### Texte fourni:
_ _ _ _ _

La folle épopée de l’équipe du FLN

Il y a 64 ans, plusieurs stars algériennes du championnat de France quittaient subitement l’Hexagone pour porter l’étendard de l’indépendance de l’Algérie.

“Neuf footballeurs algériens disparaissent “: le mardi 15 avril 1958, le journal L’Equipe fait sa Une sur la secrète “évasion” de vedettes du championnat de France, comme Rachid Mekhloufi et Mustapha Zitouni, qui s’envolent pour former l’équipe du FLN et défendre balle au pied l’indépendance algérienne.

Leur départ – un choc pour l’opinion publique française – et leur aventure sportive jusqu’à l’indépendance ont constitué il y a trois ans le temps fort de l’exposition “Foot et monde arabe, la révolution du ballon rond”, organisée à Paris (10 avril-21 juillet à l’Institut du monde arabe).

Une trentaine de joueurs quittent la France

Le mouvement de libération algérien “avait besoin de représentants de la nouvelle génération. Nous étions des joueurs de 25 ans en plein boom. Nous étions des VRP, le football algérien c’était politique ! On a représenté le pays dignement”, sourit Dahmane Defnoun, 82 ans et les yeux qui pétillent devant les nombreuses archives exposées.

Au total, une trentaine de joueurs professionnels – les “fellaghas” du football comme les surnomme Paris Match – quittent la France entre 1958 et 1960 en quatre vagues, pour rejoindre Tunis où cette équipe du Front de libération nationale (FLN) s’est installée.

“On est parti comme ça, à l’aventure”

En catimini, leurs périples sont dignes de romans policiers. Refoulés une première fois, Jeanne et Saïd Hadad, l’un des joueurs-entraîneurs de l’équipe, retentent leur chance en décapotable Peugeot à la frontière italienne, prétextant un voyage de noces.

“Le douanier allait prendre le téléphone pour appeler la DST. Finalement, il raccroche et il dit : “Monsieur Hadad, je ne vous ai pas vu, circulez, dégagez !” On est parti comme ça, à l’aventure, on ne savait pas où aller, il fallait chercher le réseau”, se souvient Jeanne, très émue. A Rome, le couple finit par rejoindre des membres du gouvernement provisoire algérien à l’ambassade de Tunisie, puis trouvera le moyen de gagner Tunis.

Le drapeau algérien apparaît

Pendant que la guerre fait rage en Algérie, la sélection, non reconnue par la Fifa, s’envole pour des tournées dans des pays soutenant sa cause : satellites de l’Union soviétique, Nord-Vietnam, Chine, Irak… Entre deux matches, l’équipe, véritable outil de propagande du FLN, est reçue par les officiels.

“C’est une des premières fois que le drapeau algérien qui était interdit se lève sur les stades de foot, c’est l’un des plus grands exemples de politisation du sport”, souligne l’historien Stanislas Frenkiel, auteur d’une thèse sur le sujet.

Une vague de stupéfaction

“Il ne faut pas oublier que le FLN était considéré comme une organisation terroriste. Dans le mouvement sportif, il y a une vague de stupéfaction. La Ligue de football et la Fédération française vont très vite s’organiser pour suspendre les contrats des joueurs”, poursuit-il.

_ _ _ _ _

### Consigne écrite 1:
Relevez tous les intertitres qui découpent le texte sur l'équipe du FLN.

Enregistrements extraits d'une collection:

_ _ _ _ _

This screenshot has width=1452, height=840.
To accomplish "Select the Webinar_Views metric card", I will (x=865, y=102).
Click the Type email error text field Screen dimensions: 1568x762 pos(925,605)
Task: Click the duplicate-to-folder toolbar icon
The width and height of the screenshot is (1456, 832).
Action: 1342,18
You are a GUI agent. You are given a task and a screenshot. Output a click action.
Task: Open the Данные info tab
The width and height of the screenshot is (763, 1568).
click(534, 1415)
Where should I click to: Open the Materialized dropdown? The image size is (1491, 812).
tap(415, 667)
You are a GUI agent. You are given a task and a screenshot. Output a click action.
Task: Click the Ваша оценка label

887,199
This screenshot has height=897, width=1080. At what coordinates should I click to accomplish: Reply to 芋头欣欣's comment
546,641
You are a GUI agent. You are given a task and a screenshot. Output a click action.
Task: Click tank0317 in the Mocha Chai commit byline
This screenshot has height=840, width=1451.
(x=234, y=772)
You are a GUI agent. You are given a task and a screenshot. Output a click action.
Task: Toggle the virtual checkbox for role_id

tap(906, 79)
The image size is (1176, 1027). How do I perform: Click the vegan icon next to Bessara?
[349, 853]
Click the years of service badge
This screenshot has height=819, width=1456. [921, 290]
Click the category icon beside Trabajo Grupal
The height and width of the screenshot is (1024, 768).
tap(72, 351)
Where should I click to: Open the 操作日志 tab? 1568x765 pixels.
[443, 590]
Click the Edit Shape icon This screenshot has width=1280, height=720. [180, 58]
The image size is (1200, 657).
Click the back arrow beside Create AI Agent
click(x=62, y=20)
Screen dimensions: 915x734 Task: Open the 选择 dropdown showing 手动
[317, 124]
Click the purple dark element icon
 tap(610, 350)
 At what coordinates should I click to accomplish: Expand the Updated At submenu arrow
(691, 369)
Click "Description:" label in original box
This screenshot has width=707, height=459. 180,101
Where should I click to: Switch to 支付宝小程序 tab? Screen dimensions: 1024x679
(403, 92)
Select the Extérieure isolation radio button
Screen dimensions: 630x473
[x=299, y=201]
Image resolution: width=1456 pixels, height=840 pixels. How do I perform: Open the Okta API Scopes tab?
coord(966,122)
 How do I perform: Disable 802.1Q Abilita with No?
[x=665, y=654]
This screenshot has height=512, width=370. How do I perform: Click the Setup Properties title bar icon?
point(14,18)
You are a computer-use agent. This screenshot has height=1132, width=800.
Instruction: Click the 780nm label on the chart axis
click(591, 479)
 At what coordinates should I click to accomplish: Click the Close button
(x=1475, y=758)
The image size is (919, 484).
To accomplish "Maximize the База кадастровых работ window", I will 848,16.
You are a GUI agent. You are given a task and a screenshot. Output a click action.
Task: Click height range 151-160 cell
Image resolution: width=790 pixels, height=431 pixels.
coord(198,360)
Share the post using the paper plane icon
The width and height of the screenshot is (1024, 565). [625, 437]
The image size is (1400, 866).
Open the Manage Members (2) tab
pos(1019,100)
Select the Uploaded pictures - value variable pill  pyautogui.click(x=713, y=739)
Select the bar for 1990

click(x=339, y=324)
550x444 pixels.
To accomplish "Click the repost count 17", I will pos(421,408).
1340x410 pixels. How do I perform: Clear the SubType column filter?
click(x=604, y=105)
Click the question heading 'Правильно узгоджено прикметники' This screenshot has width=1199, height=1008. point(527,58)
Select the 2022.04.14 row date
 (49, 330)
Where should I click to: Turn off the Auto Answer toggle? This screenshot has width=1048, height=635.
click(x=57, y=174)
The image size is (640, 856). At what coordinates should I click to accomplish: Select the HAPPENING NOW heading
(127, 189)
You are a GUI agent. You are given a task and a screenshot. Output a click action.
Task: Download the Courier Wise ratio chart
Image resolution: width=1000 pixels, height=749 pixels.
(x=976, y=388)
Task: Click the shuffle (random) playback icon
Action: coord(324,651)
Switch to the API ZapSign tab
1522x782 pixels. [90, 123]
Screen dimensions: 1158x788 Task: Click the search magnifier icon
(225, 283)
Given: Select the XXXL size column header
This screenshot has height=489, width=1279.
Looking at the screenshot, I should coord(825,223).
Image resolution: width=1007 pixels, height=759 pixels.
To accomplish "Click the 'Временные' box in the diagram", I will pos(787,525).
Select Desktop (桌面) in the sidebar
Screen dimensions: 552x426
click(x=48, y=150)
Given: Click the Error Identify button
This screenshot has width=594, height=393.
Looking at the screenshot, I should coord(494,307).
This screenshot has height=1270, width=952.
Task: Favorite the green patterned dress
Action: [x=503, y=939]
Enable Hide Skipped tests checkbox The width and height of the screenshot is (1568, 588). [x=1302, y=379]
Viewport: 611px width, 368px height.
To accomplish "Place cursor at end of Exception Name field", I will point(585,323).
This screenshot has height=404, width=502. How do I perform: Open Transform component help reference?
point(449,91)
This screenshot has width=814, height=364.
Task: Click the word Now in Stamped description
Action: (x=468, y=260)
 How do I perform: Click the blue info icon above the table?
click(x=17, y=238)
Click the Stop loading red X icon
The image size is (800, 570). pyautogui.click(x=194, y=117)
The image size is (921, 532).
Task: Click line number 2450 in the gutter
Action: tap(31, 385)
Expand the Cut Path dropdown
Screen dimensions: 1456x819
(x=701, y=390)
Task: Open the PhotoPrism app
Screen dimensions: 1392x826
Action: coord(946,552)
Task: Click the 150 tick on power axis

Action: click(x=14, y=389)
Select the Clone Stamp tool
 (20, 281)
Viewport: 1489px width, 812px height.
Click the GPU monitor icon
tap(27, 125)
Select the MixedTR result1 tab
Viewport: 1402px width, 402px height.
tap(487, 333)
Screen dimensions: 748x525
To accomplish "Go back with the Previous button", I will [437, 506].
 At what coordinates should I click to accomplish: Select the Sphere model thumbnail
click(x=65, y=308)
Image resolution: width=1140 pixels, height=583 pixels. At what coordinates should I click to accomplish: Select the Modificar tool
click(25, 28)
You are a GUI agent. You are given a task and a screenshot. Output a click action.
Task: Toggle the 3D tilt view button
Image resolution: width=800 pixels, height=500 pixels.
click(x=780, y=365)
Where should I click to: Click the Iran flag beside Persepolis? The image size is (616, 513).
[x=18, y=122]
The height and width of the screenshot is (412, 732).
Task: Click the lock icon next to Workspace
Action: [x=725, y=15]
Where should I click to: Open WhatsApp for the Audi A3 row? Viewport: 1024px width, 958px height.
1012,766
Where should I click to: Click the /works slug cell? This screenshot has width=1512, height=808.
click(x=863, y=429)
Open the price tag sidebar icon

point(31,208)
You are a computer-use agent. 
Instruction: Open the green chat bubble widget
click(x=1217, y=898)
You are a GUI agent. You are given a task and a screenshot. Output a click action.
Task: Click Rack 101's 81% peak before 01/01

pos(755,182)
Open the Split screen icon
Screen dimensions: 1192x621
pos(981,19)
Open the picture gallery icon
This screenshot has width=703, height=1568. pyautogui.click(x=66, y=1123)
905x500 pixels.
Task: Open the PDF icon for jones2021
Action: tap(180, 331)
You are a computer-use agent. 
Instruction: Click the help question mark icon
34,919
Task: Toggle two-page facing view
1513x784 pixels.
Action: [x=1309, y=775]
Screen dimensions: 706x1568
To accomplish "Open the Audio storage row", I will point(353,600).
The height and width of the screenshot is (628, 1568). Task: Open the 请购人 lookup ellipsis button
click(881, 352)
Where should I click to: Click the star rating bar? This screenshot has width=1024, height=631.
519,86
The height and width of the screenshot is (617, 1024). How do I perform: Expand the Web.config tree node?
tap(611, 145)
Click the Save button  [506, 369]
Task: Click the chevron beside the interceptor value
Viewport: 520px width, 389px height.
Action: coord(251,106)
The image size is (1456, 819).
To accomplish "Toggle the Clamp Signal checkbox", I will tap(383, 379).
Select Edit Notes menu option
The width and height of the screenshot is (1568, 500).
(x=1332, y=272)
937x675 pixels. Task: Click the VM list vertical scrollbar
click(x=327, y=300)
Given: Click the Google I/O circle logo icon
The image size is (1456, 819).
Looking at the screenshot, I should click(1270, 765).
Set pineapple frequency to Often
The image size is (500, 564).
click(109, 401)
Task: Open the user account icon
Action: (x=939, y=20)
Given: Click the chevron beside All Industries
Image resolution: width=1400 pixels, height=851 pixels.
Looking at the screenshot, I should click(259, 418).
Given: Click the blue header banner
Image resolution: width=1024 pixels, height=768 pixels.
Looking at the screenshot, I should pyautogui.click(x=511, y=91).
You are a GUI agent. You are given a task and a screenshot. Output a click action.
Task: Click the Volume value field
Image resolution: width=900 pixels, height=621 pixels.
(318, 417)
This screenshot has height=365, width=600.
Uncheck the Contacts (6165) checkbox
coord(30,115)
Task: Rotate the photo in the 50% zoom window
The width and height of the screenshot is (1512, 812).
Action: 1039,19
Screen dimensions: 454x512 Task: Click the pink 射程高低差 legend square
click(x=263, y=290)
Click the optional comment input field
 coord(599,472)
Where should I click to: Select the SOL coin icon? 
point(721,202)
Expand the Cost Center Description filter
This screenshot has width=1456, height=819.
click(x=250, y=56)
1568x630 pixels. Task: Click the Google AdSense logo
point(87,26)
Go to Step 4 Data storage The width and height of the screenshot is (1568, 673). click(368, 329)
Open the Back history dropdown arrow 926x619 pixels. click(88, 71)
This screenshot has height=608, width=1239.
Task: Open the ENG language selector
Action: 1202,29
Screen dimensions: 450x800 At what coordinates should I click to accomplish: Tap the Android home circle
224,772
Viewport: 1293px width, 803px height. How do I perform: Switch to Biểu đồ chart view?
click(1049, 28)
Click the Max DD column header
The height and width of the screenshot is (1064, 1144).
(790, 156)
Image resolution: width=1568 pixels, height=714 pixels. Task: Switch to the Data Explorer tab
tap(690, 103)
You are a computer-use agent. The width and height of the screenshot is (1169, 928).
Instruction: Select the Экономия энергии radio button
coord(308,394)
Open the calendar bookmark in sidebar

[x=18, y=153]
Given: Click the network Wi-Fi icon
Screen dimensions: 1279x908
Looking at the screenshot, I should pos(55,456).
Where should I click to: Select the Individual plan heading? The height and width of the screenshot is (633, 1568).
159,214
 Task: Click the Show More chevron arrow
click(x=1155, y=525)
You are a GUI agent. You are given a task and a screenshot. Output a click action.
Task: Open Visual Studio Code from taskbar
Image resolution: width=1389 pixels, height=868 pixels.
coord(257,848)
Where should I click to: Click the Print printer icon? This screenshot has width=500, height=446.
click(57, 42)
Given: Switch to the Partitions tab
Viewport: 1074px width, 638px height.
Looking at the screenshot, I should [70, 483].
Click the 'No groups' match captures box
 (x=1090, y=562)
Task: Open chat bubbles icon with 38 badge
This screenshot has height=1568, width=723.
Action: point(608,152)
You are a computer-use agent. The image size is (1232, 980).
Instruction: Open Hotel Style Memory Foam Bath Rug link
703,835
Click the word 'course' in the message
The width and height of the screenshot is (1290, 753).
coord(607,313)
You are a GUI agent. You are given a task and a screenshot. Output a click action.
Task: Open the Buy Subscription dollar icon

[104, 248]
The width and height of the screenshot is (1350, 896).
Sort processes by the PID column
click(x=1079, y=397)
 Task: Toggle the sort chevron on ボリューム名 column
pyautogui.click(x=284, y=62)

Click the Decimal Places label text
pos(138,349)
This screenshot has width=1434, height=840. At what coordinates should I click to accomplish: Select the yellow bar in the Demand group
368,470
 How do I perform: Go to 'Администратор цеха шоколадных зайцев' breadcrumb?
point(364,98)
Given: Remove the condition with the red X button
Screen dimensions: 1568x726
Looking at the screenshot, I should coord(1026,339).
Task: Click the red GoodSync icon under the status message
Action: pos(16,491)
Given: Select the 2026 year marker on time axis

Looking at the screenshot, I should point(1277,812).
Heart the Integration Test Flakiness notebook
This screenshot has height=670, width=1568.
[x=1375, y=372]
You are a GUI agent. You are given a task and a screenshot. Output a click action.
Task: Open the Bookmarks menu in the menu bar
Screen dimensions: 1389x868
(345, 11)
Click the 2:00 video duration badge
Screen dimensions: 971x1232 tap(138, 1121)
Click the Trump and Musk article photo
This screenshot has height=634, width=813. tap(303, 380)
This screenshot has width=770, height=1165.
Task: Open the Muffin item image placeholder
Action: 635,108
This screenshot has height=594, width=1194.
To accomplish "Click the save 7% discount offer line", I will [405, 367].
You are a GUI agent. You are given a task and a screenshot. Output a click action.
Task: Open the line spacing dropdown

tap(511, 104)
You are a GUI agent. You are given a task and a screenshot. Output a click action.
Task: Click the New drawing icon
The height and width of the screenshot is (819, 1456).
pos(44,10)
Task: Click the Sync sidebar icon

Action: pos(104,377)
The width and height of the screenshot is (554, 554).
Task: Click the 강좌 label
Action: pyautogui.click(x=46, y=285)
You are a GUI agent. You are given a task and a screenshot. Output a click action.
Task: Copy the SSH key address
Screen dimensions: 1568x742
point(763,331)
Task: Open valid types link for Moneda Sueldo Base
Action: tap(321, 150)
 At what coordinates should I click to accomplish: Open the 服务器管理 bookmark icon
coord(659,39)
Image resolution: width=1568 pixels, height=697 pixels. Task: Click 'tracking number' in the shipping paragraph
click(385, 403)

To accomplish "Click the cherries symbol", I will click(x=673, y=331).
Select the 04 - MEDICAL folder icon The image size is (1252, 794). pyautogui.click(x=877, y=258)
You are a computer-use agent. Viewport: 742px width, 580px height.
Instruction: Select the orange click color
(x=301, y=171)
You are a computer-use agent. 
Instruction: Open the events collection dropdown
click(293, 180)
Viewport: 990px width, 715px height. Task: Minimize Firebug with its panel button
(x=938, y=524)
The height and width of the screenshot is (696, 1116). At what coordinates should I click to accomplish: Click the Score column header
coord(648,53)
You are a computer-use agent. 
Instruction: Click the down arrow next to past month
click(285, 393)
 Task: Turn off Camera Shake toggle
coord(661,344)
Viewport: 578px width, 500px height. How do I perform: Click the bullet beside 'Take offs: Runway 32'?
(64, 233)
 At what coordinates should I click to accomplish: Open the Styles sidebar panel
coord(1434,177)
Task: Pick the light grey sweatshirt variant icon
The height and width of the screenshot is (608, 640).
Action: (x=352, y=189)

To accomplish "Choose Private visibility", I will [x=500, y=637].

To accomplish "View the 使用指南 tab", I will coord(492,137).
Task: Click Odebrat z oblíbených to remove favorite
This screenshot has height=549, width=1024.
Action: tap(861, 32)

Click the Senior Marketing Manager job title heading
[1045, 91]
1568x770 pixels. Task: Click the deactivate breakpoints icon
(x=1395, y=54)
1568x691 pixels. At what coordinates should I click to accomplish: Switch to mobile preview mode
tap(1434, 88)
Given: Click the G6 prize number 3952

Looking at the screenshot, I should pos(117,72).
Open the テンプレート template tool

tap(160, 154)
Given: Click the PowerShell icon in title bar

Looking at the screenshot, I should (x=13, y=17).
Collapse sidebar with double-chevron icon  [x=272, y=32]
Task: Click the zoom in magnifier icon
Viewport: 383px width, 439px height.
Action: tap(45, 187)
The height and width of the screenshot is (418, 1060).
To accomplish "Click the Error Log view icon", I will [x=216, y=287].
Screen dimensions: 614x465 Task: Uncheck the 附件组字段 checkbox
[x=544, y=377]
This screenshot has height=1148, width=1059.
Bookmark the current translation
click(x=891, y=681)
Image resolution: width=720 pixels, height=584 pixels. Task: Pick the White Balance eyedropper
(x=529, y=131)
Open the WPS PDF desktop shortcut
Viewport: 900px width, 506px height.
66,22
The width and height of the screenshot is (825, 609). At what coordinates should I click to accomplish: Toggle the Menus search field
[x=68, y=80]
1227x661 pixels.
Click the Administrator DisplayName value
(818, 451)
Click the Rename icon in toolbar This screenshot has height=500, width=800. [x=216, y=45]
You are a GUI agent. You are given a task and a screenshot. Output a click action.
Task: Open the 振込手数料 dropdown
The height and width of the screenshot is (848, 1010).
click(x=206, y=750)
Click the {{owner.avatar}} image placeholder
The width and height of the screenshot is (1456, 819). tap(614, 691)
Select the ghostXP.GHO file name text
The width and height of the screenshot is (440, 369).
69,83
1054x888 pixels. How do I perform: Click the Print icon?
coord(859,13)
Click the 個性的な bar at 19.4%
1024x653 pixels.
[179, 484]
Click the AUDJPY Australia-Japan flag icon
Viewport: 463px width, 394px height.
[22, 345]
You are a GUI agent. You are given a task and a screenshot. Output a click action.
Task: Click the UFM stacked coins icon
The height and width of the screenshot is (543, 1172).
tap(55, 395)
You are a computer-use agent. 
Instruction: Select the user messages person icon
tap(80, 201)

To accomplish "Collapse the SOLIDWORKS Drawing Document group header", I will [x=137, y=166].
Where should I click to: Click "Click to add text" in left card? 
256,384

_ _ _ _ _

### Consigne écrite 2:
Dans les enregistrements, recopiez les lignes qui commencent à celle contenant « Task: Click the Sync sidebar icon » et se terminent à celle contenant « coord(648,53) ». Remplacez-y « Instruction » par « Directive ».

### Réponse rédigée 1:
- Une trentaine de joueurs quittent la France
- « On est parti comme ça, à l'aventure »
- Le drapeau algérien apparaît
- Une vague de stupéfaction

### Réponse rédigée 2:
Task: Click the Sync sidebar icon

Action: pos(104,377)
The width and height of the screenshot is (554, 554).
Task: Click the 강좌 label
Action: pyautogui.click(x=46, y=285)
You are a GUI agent. You are given a task and a screenshot. Output a click action.
Task: Copy the SSH key address
Screen dimensions: 1568x742
point(763,331)
Task: Open valid types link for Moneda Sueldo Base
Action: tap(321, 150)
 At what coordinates should I click to accomplish: Open the 服务器管理 bookmark icon
coord(659,39)
Image resolution: width=1568 pixels, height=697 pixels. Task: Click 'tracking number' in the shipping paragraph
click(385, 403)

To accomplish "Click the cherries symbol", I will click(x=673, y=331).
Select the 04 - MEDICAL folder icon The image size is (1252, 794). pyautogui.click(x=877, y=258)
You are a computer-use agent. Viewport: 742px width, 580px height.
Directive: Select the orange click color
(x=301, y=171)
You are a computer-use agent. 
Directive: Open the events collection dropdown
click(293, 180)
Viewport: 990px width, 715px height. Task: Minimize Firebug with its panel button
(x=938, y=524)
The height and width of the screenshot is (696, 1116). At what coordinates should I click to accomplish: Click the Score column header
coord(648,53)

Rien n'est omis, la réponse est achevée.